Und tatsächlich: Nach kurzer Zeit fuhr ein Auto direkt auf die Apotheke zu und hielt kurz vor der Eingangstür. Das helle Scheinwerferlicht erleuchtete die gesamte Offizin. Eine Frau öffnete die Türen des Kombis und warf zwei große Bündel Tageszeitungen direkt vor die Apothekentür, und das Auto fuhr davon. Nach etwa einer Minute erschien der unbekannte Mann erneut vor der Apotheke. Er holte die Taschenlampe raus und las eine Liste durch, wahrscheinlich mit den Adressen, an die er die Tageszeitungen verteilen sollte. Er verstaute die Zeitungen in seinen Fahrradtaschen und fuhr in die Finsternis. Jetzt wurde mir auch klar: Die Handschuhe trug er als Schutz, damit ihm die Schnüre, mit denen die schweren Zeitungen zusammengebunden waren, nicht die Hände zerschnitten.
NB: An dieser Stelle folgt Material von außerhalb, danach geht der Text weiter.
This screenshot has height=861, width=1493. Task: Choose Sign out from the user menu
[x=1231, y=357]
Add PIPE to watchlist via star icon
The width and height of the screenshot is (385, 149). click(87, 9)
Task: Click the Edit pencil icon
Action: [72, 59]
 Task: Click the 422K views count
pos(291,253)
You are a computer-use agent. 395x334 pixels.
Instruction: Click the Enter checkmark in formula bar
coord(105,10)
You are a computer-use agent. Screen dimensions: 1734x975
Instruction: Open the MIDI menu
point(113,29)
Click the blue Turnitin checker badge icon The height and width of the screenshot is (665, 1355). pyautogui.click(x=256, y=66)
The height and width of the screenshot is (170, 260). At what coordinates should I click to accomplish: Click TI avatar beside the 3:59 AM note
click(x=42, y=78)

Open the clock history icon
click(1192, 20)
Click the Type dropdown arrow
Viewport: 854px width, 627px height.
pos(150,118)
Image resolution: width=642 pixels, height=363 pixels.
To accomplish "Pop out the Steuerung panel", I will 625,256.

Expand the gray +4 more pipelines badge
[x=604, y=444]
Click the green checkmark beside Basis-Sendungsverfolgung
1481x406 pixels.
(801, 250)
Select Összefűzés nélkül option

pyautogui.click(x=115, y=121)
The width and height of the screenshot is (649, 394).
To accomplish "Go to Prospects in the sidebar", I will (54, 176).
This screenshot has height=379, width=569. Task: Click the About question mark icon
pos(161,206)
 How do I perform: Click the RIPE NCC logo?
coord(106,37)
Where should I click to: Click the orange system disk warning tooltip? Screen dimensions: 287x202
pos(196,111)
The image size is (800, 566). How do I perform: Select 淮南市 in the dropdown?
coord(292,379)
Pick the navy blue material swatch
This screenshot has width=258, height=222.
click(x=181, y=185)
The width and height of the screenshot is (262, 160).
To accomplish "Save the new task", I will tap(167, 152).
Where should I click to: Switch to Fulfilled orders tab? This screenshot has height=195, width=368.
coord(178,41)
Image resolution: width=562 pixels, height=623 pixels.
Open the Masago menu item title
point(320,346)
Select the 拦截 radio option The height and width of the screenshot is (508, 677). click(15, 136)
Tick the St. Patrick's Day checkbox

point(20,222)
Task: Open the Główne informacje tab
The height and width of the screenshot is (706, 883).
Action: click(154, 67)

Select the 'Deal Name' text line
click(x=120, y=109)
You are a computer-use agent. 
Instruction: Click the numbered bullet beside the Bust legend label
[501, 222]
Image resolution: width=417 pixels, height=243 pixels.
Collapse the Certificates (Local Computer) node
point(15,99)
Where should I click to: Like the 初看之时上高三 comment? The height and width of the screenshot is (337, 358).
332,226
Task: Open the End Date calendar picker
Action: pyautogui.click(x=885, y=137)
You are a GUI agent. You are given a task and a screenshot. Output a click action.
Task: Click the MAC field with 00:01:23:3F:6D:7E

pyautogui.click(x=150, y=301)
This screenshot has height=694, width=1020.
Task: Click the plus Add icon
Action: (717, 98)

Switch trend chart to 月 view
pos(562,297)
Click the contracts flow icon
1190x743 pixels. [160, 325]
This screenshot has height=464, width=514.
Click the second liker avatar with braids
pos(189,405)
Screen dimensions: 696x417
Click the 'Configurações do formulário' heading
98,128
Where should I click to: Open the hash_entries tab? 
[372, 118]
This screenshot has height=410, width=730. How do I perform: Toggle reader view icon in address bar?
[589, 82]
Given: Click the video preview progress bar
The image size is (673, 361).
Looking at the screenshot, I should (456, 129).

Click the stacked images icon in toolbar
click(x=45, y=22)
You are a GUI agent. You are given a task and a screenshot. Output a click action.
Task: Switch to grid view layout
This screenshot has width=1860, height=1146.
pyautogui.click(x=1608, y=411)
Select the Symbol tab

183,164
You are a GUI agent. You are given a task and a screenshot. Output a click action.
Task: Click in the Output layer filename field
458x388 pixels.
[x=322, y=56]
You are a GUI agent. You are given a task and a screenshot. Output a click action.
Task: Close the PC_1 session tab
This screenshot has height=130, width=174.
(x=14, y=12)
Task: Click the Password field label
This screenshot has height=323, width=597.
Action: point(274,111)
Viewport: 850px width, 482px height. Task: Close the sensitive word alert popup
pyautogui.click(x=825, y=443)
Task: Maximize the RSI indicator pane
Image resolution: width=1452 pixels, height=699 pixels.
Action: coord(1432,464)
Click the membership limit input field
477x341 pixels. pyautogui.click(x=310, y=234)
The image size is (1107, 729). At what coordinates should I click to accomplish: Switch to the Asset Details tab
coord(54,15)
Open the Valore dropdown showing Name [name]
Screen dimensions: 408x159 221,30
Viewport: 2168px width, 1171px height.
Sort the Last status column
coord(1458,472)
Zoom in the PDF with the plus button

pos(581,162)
Die einzig hell erleuchtete Stelle in der gesamten Straße, die Lampe über unserer Eingangstür, eignete sich als idealer Treffpunkt für unseren Zeitungsausträger und seinen Lieferanten. Wenn ich die Geschichte heute erzähle, kann ich nicht mehr verstehen, warum ich in dieser Nacht so viel Angst hatte«, ergänzte die Apothekerin, und die PTA stimmte mit ihr in das erleichterte Lachen ein.